The most important pending challenge is the missing middle: India's informal sector workers (farmers, self-employed, contract workers) who are not poor enough to qualify for PM-JAY (which targets the bottom 40%) but not employed in formal jobs that provide ESIC or CGHS coverage. This population segment — estimated at 30-40% of the population — remains largely unprotected and continues to finance health through OOP spending, sustaining the very catastrophic expenditure pattern that Ayushman Bharat was designed to eliminate.
SELF-CHECK
PM-JAY provides Rs. 5 lakh per family per year of hospitalisation coverage to the poorest 40% of Indian households. A government analyst argues that PM-JAY alone cannot achieve the NHP 2017 target of reducing out-of-pocket expenditure to 25% of total health expenditure.
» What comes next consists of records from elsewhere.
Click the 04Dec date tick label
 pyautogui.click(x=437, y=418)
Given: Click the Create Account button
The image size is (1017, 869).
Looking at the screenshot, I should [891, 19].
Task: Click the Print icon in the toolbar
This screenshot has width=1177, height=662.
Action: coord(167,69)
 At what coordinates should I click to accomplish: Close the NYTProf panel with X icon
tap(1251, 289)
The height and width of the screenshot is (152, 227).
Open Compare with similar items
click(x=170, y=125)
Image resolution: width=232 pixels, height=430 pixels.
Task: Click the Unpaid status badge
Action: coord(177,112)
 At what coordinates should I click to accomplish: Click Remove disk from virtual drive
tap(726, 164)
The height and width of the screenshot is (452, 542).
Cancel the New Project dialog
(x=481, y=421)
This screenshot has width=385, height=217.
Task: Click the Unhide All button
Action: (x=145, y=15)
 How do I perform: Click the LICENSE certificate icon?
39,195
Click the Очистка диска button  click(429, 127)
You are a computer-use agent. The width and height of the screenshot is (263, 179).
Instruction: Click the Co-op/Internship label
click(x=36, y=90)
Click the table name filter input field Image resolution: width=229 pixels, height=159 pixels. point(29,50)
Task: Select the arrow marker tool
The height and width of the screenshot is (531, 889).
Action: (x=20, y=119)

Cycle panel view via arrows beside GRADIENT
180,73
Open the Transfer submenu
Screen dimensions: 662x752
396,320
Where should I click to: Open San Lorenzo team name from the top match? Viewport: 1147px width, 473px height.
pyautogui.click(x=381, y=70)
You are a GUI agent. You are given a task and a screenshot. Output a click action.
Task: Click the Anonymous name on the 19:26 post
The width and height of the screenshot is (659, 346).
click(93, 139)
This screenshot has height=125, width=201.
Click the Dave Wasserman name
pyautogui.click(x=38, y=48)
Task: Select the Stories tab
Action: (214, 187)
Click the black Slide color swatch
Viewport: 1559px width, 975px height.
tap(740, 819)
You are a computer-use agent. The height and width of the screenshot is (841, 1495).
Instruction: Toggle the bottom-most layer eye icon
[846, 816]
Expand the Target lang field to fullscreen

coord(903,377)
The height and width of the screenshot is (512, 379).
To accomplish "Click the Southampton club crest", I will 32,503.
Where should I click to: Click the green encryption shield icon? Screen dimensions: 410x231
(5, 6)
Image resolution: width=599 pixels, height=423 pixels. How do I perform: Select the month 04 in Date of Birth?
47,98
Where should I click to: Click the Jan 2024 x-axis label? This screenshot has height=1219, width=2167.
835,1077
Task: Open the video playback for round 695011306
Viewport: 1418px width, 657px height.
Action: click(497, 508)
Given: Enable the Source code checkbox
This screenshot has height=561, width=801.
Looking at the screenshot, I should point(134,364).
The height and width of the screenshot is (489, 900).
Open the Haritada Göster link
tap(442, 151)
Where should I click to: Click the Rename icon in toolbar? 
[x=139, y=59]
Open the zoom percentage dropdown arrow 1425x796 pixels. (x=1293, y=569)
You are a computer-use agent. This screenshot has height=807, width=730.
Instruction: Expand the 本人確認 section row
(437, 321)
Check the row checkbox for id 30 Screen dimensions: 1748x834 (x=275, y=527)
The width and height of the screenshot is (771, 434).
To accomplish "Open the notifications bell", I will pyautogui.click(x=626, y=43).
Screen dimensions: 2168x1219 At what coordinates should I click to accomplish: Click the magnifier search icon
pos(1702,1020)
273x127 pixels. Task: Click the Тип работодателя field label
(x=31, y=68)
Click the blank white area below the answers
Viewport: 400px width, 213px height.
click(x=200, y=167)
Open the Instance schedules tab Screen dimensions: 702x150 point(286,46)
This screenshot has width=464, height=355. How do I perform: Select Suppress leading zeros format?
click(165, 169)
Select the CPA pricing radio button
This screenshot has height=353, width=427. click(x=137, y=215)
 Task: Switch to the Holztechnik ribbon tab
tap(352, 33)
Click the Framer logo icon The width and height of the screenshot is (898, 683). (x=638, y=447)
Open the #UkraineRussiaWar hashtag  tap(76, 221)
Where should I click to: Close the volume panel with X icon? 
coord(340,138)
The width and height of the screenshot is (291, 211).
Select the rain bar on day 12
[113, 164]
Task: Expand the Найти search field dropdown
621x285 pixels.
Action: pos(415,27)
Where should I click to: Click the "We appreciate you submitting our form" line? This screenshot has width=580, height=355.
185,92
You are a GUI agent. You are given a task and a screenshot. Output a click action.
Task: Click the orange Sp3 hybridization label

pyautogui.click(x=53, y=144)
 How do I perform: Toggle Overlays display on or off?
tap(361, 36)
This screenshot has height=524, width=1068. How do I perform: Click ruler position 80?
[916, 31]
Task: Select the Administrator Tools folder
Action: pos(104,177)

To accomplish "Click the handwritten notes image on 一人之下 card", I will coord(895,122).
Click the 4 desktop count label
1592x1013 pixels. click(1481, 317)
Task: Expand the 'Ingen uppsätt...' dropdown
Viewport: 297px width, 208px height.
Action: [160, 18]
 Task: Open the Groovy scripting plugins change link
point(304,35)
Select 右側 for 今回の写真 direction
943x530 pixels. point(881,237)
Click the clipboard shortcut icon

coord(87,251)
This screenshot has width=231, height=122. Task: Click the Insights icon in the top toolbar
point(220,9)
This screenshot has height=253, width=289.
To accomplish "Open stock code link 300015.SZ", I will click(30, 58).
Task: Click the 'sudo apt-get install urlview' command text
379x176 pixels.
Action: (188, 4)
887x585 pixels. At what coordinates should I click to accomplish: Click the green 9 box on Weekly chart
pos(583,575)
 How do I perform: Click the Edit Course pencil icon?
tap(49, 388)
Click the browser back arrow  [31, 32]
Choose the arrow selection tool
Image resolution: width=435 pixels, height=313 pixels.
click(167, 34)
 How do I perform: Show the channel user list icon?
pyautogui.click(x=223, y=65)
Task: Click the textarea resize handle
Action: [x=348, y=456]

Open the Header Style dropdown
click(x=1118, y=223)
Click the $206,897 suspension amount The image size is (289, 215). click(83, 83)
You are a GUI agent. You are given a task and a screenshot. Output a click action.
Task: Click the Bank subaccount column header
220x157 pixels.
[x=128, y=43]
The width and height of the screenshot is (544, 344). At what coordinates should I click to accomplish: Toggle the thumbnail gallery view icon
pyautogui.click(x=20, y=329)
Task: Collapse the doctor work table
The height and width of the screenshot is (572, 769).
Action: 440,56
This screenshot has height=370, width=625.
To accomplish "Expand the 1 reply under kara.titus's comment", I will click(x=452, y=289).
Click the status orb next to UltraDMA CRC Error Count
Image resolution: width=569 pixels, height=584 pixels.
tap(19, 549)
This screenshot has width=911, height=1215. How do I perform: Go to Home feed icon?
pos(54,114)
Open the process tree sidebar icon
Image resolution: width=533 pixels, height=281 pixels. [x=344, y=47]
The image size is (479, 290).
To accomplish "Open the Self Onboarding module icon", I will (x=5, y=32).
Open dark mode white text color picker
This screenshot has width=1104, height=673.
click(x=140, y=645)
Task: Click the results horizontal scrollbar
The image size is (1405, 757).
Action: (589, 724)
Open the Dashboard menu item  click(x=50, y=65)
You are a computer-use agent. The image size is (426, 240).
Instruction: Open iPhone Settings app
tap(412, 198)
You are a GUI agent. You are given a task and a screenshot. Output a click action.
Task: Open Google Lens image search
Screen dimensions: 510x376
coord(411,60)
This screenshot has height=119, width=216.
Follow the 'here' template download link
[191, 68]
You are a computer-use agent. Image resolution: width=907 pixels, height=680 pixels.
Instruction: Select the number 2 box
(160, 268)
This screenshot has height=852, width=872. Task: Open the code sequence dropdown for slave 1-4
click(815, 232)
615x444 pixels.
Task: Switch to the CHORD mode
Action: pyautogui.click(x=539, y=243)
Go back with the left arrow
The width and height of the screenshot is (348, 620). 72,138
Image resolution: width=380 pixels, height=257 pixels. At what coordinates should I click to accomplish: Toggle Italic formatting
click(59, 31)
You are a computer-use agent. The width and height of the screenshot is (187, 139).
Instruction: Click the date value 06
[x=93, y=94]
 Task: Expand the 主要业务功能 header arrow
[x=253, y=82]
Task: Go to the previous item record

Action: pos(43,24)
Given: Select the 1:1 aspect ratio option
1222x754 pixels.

Which of the following BEST explains why PM-JAY alone is insufficient to meet this target?
A. PM-JAY's Rs. 5 lakh annual benefit is too low to cover most hospitalisation costs in India
B. PM-JAY covers hospitalisation for only the bottom 40% and does not address the OOP burden of primary care costs and outpatient medicines, which constitute a large share of OOP nationally
C. PM-JAY is administered by private insurance companies, so the government cannot control OOP at the point of care
D. PM-JAY targets families identified through SECC, which overestimates the truly poor population
Reveal Answer
Answer: B. PM-JAY covers hospitalisation for only the bottom 40% and does not address the OOP burden of primary care costs and outpatient medicines, which constitute a large share of OOP nationally
PM-JAY's coverage is limited in two critical dimensions: (1) it covers only the bottom 40% (by SECC criteria), leaving the 'missing middle' (informal sector workers above the PM-JAY threshold but without formal insurance) with no protection; (2) more importantly for OOP reduction, PM-JAY covers only hospitalisation (inpatient care) — it does not cover outpatient consultations, primary care medicines, diagnostics, or the transportation costs associated with seeking care. National Health Accounts data consistently shows that outpatient medicines and primary care fees constitute a large fraction of OOP spending — often larger than hospitalisation costs for the general population. Reducing total OOP to 25% requires both: (a) hospitalisation protection (PM-JAY's role) AND (b) primary care OOP reduction through HWCs' free drug and diagnostic schemes, expanded JSSK, and outpatient coverage that PM-JAY alone does not provide.
CLINICAL PEARL
The 'missing middle' is the key coverage gap to understand for UHC policy analysis. India's formal health financing architecture leaves approximately 30-40% of the population — too rich for PM-JAY, too informal for ESIC/CGHS — without any systematic hospitalisation protection. Several states (Rajasthan's Chiranjeevi Yojana, Andhra Pradesh's YSR Aarogyasri, Tamil Nadu's CM Health Insurance) have expanded coverage upward from PM-JAY's floor through state schemes. The political economy of extending coverage to the missing middle — requiring either raising tax revenues or expanding social insurance to the informal sector — is the central unresolved challenge of India's UHC project.